Can you speak to the process of integrating our cognitive system with our non-verbal one and thus gaining more executive / cognitive control?
The process of integrating our subjective known world and our verbal system is through awareness first, then using descriptive language. At first this might be as simple as a child who says say “Owee” and points to their ear. Obviously, later in life our descriptive language grows to where we can use metaphors to describe inner experience, for example, “I feel like I can’t breathe” to describe terror felt in social settings.
When language is not integrated with non-verbal knowing we are trapped within our skin. The only choice we have to get it out of us is to action it out. Language conventions provide the way for our inner experience, world and thoughts to be joined by others instead of trapped inside us.
Integration is the function of connecting wiring between disparate parts of the brain with enough redundancy to make the communication fuller and speedier. It is to deepen and widen knowing.

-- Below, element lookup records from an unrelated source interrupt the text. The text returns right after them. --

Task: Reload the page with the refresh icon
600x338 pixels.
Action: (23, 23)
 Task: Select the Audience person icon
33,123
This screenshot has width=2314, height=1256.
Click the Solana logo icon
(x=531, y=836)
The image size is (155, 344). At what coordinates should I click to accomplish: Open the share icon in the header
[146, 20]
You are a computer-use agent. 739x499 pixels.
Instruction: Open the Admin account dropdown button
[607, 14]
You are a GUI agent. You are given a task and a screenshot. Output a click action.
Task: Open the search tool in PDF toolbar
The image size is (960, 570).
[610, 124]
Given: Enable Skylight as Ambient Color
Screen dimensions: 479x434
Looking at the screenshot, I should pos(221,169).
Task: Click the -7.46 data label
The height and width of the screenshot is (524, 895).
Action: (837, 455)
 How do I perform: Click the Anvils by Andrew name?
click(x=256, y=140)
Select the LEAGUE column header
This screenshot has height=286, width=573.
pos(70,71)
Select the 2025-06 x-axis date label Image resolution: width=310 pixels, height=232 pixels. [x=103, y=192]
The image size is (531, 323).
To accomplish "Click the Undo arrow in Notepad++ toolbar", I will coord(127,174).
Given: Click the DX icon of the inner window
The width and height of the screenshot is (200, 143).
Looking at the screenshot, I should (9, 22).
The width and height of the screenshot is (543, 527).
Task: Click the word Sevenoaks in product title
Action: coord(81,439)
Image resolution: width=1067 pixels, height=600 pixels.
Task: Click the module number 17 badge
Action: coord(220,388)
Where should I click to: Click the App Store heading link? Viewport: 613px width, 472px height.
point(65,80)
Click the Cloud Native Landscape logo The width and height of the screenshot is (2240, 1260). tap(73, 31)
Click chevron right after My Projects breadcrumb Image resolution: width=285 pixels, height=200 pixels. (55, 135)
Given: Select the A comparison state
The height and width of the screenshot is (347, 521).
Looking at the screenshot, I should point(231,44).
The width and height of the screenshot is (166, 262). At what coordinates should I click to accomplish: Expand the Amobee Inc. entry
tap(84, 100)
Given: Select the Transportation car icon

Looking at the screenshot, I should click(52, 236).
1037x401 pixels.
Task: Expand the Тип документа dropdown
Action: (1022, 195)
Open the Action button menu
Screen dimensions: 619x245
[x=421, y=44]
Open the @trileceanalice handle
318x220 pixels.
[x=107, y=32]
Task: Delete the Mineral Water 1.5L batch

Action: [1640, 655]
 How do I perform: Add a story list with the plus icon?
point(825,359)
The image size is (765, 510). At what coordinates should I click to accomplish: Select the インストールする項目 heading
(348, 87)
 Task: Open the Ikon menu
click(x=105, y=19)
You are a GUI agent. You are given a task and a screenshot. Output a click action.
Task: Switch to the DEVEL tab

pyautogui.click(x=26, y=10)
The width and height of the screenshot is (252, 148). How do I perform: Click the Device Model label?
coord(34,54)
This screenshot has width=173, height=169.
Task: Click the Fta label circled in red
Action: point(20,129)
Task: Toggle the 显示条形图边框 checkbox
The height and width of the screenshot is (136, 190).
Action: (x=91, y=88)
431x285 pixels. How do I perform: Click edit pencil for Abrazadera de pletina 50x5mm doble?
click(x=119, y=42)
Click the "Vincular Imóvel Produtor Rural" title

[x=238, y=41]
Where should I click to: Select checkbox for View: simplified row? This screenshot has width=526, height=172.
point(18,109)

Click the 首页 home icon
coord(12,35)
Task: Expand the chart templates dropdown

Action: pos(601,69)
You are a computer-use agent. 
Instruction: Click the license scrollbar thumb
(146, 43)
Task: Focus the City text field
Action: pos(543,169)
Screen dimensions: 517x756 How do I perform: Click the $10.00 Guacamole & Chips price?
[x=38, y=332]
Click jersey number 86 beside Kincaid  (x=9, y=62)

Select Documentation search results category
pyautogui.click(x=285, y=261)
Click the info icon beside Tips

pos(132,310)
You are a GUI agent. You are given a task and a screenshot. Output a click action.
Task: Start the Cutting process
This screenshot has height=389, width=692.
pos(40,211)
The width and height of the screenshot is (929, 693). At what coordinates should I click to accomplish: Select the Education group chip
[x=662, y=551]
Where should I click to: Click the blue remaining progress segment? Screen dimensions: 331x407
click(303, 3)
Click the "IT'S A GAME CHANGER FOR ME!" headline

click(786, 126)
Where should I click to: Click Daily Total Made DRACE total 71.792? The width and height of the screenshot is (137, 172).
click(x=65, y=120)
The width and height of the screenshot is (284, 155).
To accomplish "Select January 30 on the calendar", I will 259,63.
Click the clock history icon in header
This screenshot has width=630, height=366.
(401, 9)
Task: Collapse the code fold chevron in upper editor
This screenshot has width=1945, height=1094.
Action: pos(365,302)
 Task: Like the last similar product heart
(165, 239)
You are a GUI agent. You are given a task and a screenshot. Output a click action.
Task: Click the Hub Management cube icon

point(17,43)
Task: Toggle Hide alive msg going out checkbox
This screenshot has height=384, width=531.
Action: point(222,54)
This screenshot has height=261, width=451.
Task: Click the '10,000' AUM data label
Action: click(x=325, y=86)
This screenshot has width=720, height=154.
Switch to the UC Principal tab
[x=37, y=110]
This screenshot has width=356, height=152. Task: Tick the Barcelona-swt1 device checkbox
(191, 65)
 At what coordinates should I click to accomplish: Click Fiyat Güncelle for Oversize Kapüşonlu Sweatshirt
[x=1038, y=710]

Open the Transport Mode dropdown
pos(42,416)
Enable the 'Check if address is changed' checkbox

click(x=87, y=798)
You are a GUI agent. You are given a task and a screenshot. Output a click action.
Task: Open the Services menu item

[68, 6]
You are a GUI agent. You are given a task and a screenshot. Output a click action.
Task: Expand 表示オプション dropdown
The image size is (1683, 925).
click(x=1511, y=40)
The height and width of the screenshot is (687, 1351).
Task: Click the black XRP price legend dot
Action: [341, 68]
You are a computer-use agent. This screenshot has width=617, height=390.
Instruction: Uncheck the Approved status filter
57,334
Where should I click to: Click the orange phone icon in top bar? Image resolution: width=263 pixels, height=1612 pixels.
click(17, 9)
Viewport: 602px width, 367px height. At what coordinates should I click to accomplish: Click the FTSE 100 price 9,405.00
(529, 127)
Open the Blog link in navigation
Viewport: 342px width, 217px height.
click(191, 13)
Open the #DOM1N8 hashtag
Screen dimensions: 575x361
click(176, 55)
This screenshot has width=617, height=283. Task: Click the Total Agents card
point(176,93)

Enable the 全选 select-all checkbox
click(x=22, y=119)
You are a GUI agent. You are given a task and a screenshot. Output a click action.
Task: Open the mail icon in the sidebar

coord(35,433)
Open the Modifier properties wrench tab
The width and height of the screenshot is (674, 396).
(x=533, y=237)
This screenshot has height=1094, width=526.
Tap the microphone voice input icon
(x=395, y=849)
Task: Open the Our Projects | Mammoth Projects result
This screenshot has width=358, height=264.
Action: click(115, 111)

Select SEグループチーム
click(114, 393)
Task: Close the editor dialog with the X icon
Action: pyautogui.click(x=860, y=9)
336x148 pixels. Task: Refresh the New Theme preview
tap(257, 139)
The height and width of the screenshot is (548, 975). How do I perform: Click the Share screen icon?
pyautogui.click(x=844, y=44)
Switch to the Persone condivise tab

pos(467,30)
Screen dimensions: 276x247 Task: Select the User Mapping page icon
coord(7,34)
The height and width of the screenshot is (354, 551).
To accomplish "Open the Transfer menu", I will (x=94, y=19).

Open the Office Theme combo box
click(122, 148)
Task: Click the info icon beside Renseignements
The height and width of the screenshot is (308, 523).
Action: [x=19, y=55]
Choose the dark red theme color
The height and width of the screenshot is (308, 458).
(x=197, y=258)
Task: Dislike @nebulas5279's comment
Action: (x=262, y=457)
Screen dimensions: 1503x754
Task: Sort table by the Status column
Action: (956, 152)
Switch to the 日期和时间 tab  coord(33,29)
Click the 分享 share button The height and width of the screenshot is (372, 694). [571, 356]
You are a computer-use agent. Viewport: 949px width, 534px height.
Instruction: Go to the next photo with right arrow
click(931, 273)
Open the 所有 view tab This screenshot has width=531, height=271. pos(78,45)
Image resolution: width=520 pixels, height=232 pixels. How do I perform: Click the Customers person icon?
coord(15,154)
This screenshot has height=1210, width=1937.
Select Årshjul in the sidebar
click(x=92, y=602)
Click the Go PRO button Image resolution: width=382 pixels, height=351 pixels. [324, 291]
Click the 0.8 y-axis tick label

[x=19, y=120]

You say for most people, in the same way that “different” is often uncomfortable, so is changing our non-verbal experience system. Can you talk about pushing through this discomfort?
If you have played golf, you will likely remember the first time someone showed you how to correctly grip the handle of a club. It like felt odd, and you might have retreated to a hold that felt more comfortable to you. But the joy felt in the increasing performance from your swing made the transition to a new hold possible.
Change involves the POSIBILITY of something different. It is being curious. There is a playful leaning into possibility. What is under that rock on the beach?
I wonder what will happen if I _______? It is a given, that you will not know unless you try, and in the trying, failure is tolerably measure, yet a little on the risky side.
Change occurs with repetition and with increased complexity. This means deepening tolerance while widening variability of experience. This means the tendencies to demand fixed sequences, recipes, and time allocations must be loosened. One must teach the experience system that there are more experiences that are not dangerous, heavy, exhausting, and unpleasant, but rather surprisingly enjoyable.